The gross margin for franchisees has been declining, NCASEF said, yet 7-Eleven has started taking a bigger portion of the declining gross revenues, the group claimed. The new 2019 franchise agreement calls for a much steeper gross-profit split, with a marginal rate as high as 59% in favor of the company, directly hitting high-performing stores in California and New York, said the group.
“During the past 10 years, the 7-Eleven brand has generated over $15 billion in earnings for franchisees across the country,” 7-Eleven said in its statement. “In fact, average franchisee gross income is at an all-time high. The opportunity with the brand is tremendous, as attested by the 4,700 franchisees that signed a new 15-year franchise agreement in the last 12 months and continued robust interest from entrepreneurs looking to franchise with this system.”
Franchisees are also required to purchase 85% of their products from 7-Eleven’s supply chain, which does not guarantee the lowest cost of goods, said NCASEF.
“The corporation benefits from the supply chain, even as store-level profits are sinking,” Singh said. “And now with the new 7Rewards program, franchisees are under pressure to sell food and beverages at a discount.”

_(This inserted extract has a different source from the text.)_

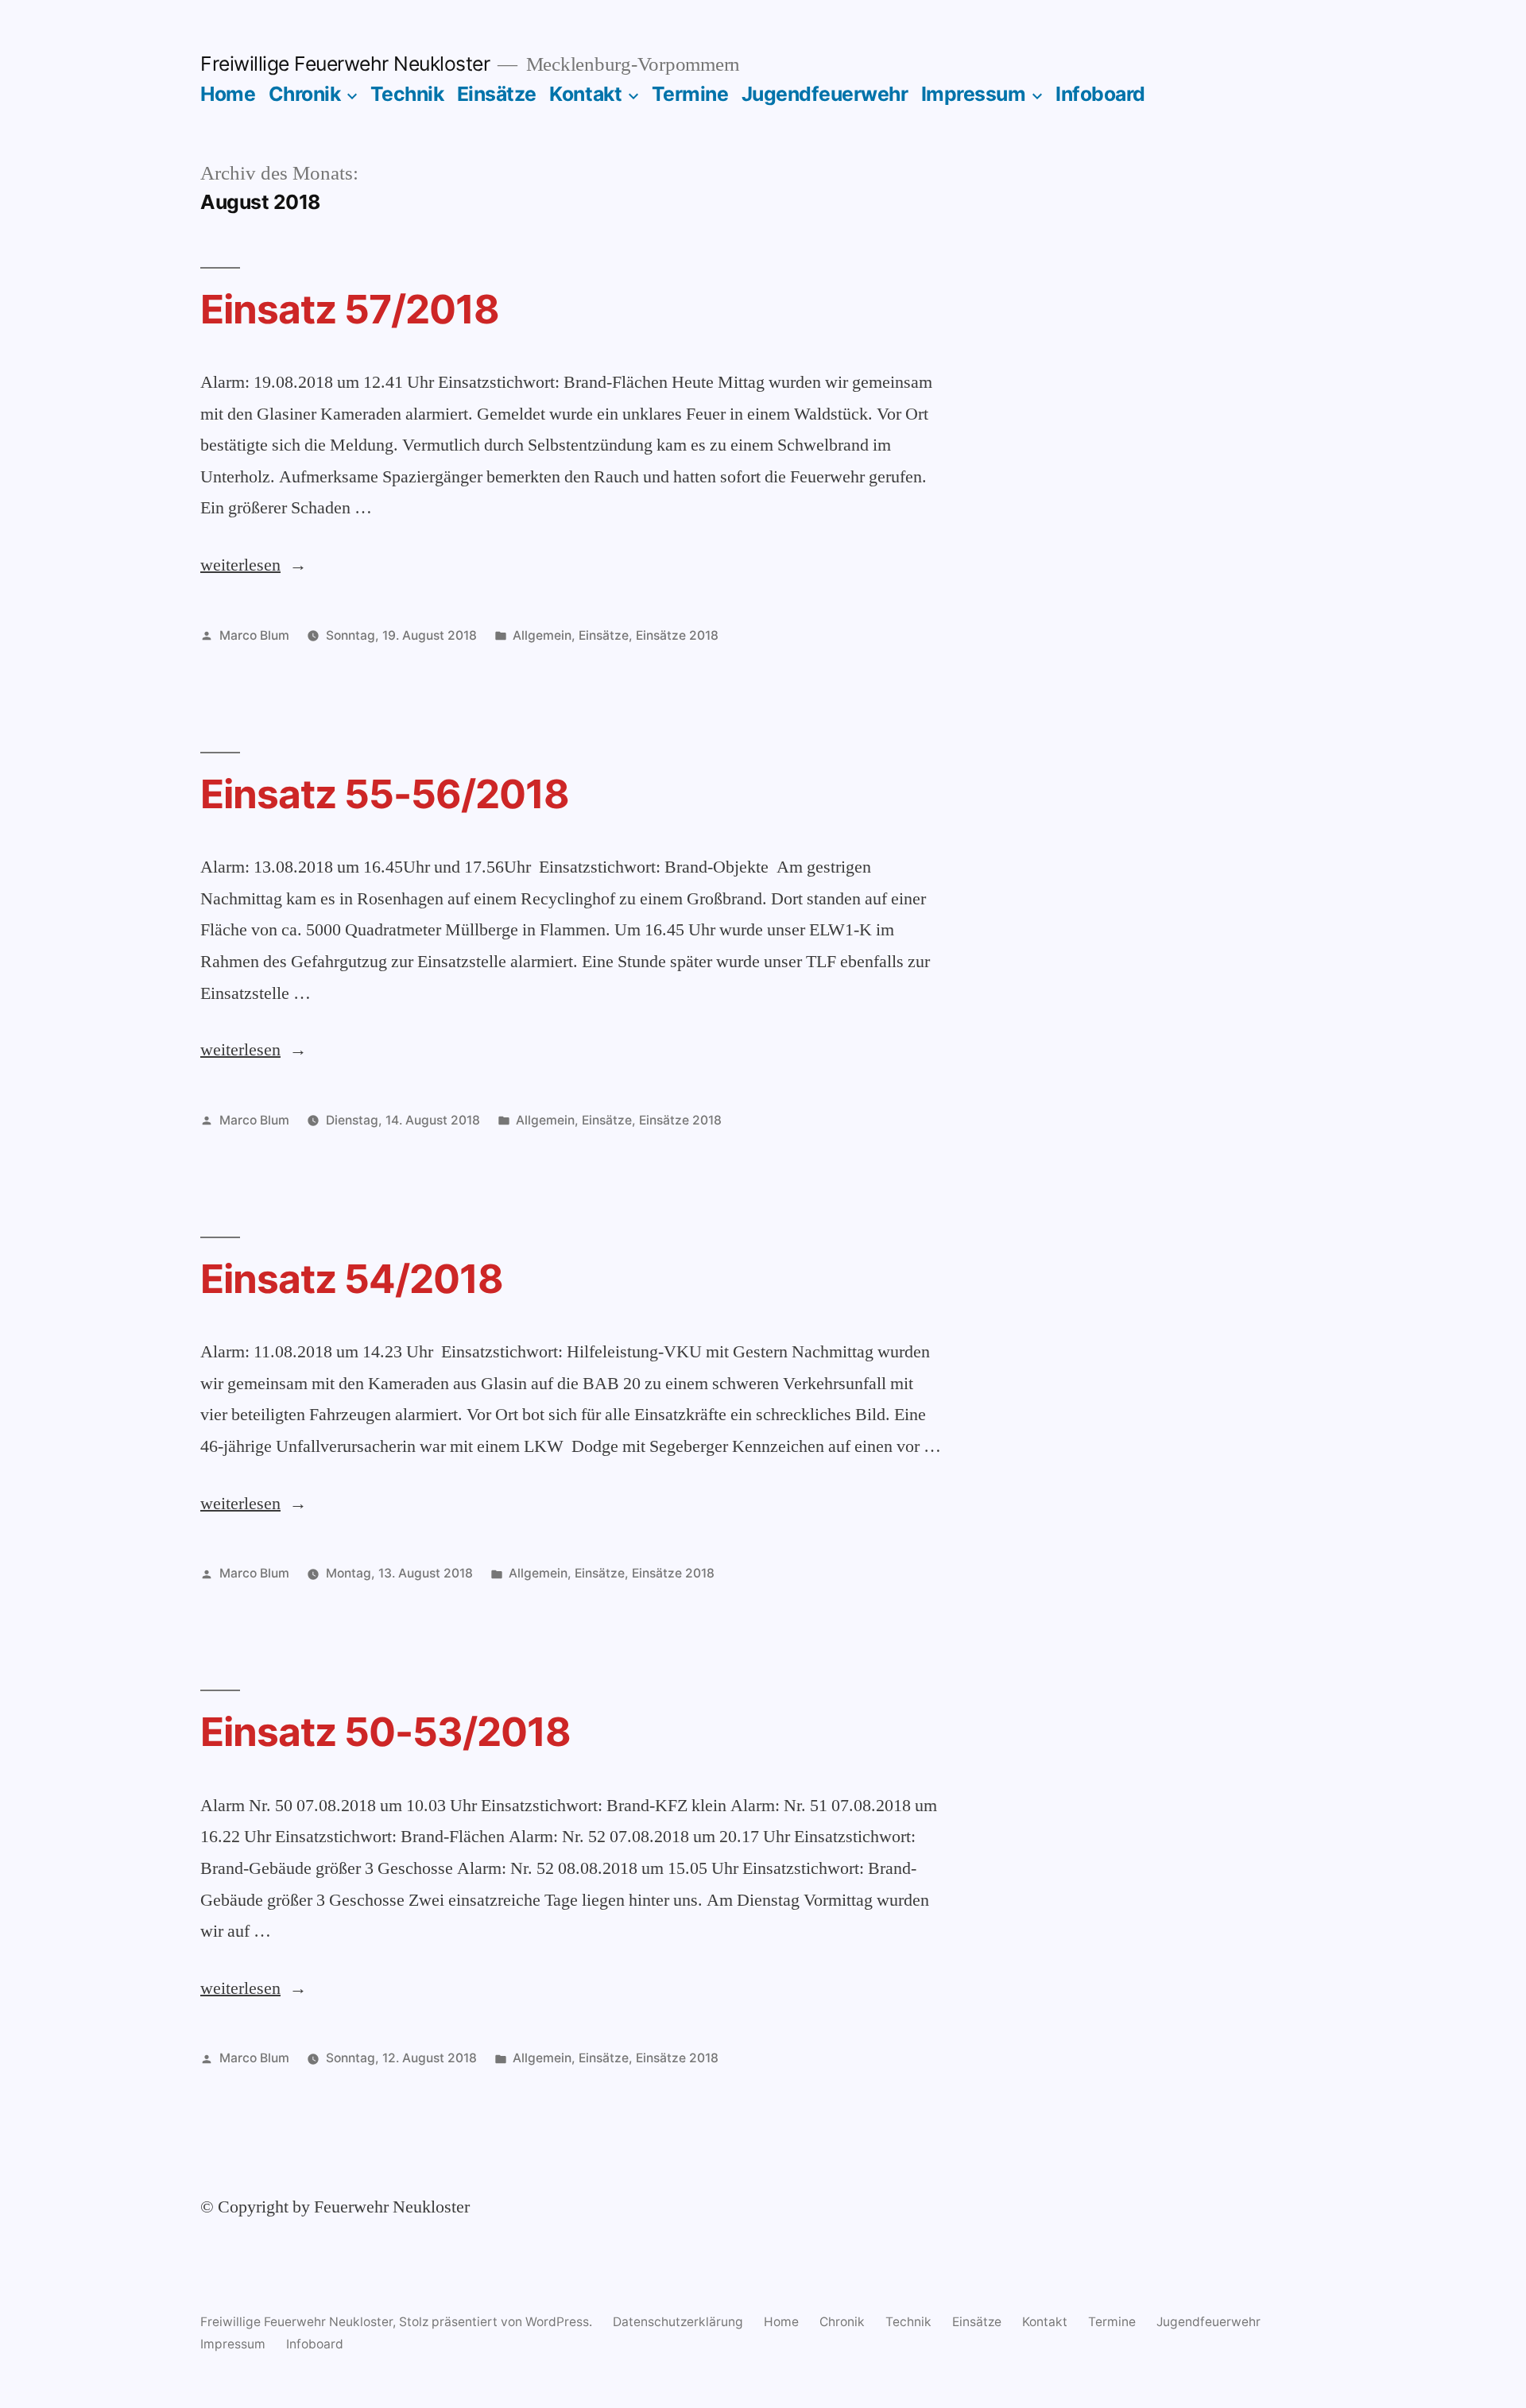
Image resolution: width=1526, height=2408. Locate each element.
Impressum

The criticism is the latest round in a contentious relationship between the c-store retailer and some of its store owners. NCASEF has issues with 7-Eleven’s new franchise agreement, which the group said gives 7-Eleven more control over its operators. NCASEF’s board took a vote of “no confidence” in 7-Eleven management in late 2018, and it urged its members to boycott 7-Eleven’s annual trade show.
San Antonio-based NCASEF is the national trade association for 7-Eleven franchisees, representing the owners of nearly 7,000 franchised locations in the United States.
Irving, Texas-based 7-Eleven Inc., a unit of Seven & i Holding Co. Ltd., Tokyo, operates, franchises or licenses more than 66,000 stores in 17 countries, including about 9,100 in the United States. 7-Eleven is No. 1 in CSP’s2019 Top 202 ranking of c-store chains by number of company-owned retail units.